Each record that follows must be given again without alteration.

-------------------------

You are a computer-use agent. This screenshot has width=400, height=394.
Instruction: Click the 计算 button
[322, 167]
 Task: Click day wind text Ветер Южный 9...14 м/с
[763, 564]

-------------------------

● **Result of this task**
You are a computer-use agent. This screenshot has width=400, height=394.
Instruction: Click the 计算 button
[322, 167]
 Task: Click day wind text Ветер Южный 9...14 м/с
[763, 564]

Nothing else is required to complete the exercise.